● **Check your understanding**:
(1) The excerpt on engaging the media in human rights names the journalists' "5 W's and H." List the question words that make up that tool.
(2) Continue the discussion of engaging the media in human rights from its last line.

We are very consciously using "Engage" – an important word to remember – for this discussion. We'll be exploring together the many ways we do and can engage the media. We’ll also utilize one of the tried and true tools of the journalists' trade - the 5 W's and H - "why, who, what, where, when, and how" of engaging media in human rights.

“Why” do you engage the media in your human rights efforts?

Media Involvement in Human Rights is a Requirement

This comment was originally posted by Mufuliat Dasola Fijabi

Engaging the media in Human Rights advocacy is an essentialspect of the struggle itself, hence the need to pay attention to why media involvement and exactly how do we involve the media. Most importantly, the social function of the media is closely related to the activism around Human Rights advocacy, the media is the societal watch dog advocating for the required change. The involement in Human rights brings a lot of attention to specific issues that requires change and processes necessary to be followed to realise the change.

While recognising that both functions from different angles, the objectives are quite similar and identifying further strategies on how to make the process work effectively for different context is of importance. Hopefully we can explore this workability of the process together effectively.


Mufuliat Dasola Fijabi ,Women's Human Rights Advocate, Lagos Nigeria

"Why" of engaging media for human rights

This comment was originally posted by Davinder Kumar.

● **Excerpted data**:
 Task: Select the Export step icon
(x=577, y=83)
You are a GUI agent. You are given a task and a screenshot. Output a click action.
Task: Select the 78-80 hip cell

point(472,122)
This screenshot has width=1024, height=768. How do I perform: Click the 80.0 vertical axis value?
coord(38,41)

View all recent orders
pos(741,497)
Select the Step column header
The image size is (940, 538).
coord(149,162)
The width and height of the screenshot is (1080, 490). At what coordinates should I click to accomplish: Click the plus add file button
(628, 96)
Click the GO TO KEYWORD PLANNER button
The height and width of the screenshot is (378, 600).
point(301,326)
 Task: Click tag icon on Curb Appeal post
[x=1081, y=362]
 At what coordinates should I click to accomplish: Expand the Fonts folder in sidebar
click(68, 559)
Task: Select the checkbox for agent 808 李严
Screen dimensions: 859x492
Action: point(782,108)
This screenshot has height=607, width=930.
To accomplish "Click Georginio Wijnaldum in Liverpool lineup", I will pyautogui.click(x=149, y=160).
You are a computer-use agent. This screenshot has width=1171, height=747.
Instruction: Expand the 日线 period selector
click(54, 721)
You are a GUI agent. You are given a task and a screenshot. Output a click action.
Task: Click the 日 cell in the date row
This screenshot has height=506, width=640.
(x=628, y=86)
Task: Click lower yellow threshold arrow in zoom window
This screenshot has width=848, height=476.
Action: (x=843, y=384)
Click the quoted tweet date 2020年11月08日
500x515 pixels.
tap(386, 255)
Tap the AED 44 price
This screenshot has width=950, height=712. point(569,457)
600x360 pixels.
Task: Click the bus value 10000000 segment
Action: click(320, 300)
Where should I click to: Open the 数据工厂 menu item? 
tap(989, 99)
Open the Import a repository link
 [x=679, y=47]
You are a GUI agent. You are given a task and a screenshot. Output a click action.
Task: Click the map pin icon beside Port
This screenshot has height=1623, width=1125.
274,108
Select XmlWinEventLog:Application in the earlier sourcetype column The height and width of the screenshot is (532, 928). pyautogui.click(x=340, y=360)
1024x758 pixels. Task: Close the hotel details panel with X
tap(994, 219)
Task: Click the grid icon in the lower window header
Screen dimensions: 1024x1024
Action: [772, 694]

● **Responses by task**:
(1) why, who, what, where, when, how

(2)
Good morning everybody. First, apologies for not being able to attend the conference call yesterday

I wish to address the fisrt vital aspect of engaging media in the discourse of human rights. So why should we engage the media at all? It is universally established that media is essential for dissemination of information, creating opinion and more importantly mobilising masses to make an informed choice. It works well in many scenarios - in democratic societies where the constituents can shape the policies of their governments as well as in international geo-politics where member states of regional and the global treaty bodies can influence, warn or penalise non-conformist regimes. In a society, the best aspect of media engagement in human rights is its ability to bring the facts to light and more importantly to start a debate in public domain where citizens are made part of the process of realisation of rights with facts and information providing them an opportunity to inspect and analyse the various aspects of rights, their benefits and consequences. Not all might agree in favour, but access to facts and bringing issues in public discourse achieves  a very vital goal of right to know and hence creating a social and thereby political momentum through making an informed choice. It is the vehicle that shapes, often defines and launches the movements to realise rights. Thus, media may not be a guarantor or human rights but it is more often than not the very starting point for their realisation.

Engaging the Media in Human Rights

This comment was originally posted by Sharon Lamwaka.

One thing that seems to be much appreciated is that the media have an important role that they play in human rights activism. If this is generally accepted, then one may ask, how then can human rights activists engage the media? How should we package our information so that when it is run in newspapers or broadcast on electronic media, we are not frustrated by the results that we get. Many times, NGOs complain that media houses reported on the activities of their organisations in ways that they did not want! In order to avoid such disappointments, it is important to engage with the media so that both sides interact and are able to speak from the same side of the coin. This would help clear the grey area that NGOs / Media experience.

How can we engage the media in human rights?

This comment was originally posted by Agnes M.F. Kamara-Umunna.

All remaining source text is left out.